_What is required_.
Every entry below is to be copied exactly, with nothing omitted.

┄┄┄┄┄┄┄┄┄┄

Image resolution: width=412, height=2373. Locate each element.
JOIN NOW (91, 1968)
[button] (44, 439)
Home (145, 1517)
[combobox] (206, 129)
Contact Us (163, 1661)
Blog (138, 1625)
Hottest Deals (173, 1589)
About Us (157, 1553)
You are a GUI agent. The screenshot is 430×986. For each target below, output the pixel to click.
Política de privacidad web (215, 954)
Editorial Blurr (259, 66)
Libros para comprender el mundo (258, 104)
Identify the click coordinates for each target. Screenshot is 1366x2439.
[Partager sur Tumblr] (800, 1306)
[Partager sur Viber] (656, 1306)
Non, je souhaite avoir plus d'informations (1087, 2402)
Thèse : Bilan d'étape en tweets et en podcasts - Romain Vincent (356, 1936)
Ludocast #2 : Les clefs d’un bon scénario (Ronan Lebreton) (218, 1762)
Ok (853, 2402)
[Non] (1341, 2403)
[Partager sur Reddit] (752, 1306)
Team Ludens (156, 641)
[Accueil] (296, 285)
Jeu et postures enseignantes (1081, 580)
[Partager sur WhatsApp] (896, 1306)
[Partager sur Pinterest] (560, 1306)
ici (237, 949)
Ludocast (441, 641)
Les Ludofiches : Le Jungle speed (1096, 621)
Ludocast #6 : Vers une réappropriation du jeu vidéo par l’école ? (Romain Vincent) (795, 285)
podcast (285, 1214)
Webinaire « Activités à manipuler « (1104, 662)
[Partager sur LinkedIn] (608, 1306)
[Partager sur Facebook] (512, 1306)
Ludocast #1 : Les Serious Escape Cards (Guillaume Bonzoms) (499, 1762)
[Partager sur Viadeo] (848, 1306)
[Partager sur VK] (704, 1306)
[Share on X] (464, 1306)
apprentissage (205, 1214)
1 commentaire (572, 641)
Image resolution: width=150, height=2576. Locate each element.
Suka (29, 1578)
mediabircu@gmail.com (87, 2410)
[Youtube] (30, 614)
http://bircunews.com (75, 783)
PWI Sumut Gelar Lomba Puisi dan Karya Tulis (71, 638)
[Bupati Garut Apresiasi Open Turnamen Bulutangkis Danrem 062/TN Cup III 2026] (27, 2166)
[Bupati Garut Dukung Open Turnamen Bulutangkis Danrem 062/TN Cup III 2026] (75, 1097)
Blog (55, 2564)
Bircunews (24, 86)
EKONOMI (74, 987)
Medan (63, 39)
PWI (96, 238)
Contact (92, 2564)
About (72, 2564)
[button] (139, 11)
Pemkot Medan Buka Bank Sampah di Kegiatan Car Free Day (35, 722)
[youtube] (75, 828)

┄┄┄┄┄┄┄┄┄┄

_Response area_.
Image resolution: width=412, height=2373. Locate each element.
JOIN NOW (91, 1968)
[button] (44, 439)
Home (145, 1517)
[combobox] (206, 129)
Contact Us (163, 1661)
Blog (138, 1625)
Hottest Deals (173, 1589)
About Us (157, 1553)
You are a GUI agent. The screenshot is 430×986. For each target below, output the pixel to click.
Política de privacidad web (215, 954)
Editorial Blurr (259, 66)
Libros para comprender el mundo (258, 104)
Identify the click coordinates for each target. Screenshot is 1366x2439.
[Partager sur Tumblr] (800, 1306)
[Partager sur Viber] (656, 1306)
Non, je souhaite avoir plus d'informations (1087, 2402)
Thèse : Bilan d'étape en tweets et en podcasts - Romain Vincent (356, 1936)
Ludocast #2 : Les clefs d’un bon scénario (Ronan Lebreton) (218, 1762)
Ok (853, 2402)
[Non] (1341, 2403)
[Partager sur Reddit] (752, 1306)
Team Ludens (156, 641)
[Accueil] (296, 285)
Jeu et postures enseignantes (1081, 580)
[Partager sur WhatsApp] (896, 1306)
[Partager sur Pinterest] (560, 1306)
ici (237, 949)
Ludocast (441, 641)
Les Ludofiches : Le Jungle speed (1096, 621)
Ludocast #6 : Vers une réappropriation du jeu vidéo par l’école ? (Romain Vincent) (795, 285)
podcast (285, 1214)
Webinaire « Activités à manipuler « (1104, 662)
[Partager sur LinkedIn] (608, 1306)
[Partager sur Facebook] (512, 1306)
Ludocast #1 : Les Serious Escape Cards (Guillaume Bonzoms) (499, 1762)
[Partager sur Viadeo] (848, 1306)
[Partager sur VK] (704, 1306)
[Share on X] (464, 1306)
apprentissage (205, 1214)
1 commentaire (572, 641)
Image resolution: width=150, height=2576. Locate each element.
Suka (29, 1578)
mediabircu@gmail.com (87, 2410)
[Youtube] (30, 614)
http://bircunews.com (75, 783)
PWI Sumut Gelar Lomba Puisi dan Karya Tulis (71, 638)
[Bupati Garut Apresiasi Open Turnamen Bulutangkis Danrem 062/TN Cup III 2026] (27, 2166)
[Bupati Garut Dukung Open Turnamen Bulutangkis Danrem 062/TN Cup III 2026] (75, 1097)
Blog (55, 2564)
Bircunews (24, 86)
EKONOMI (74, 987)
Medan (63, 39)
PWI (96, 238)
Contact (92, 2564)
About (72, 2564)
[button] (139, 11)
Pemkot Medan Buka Bank Sampah di Kegiatan Car Free Day (35, 722)
[youtube] (75, 828)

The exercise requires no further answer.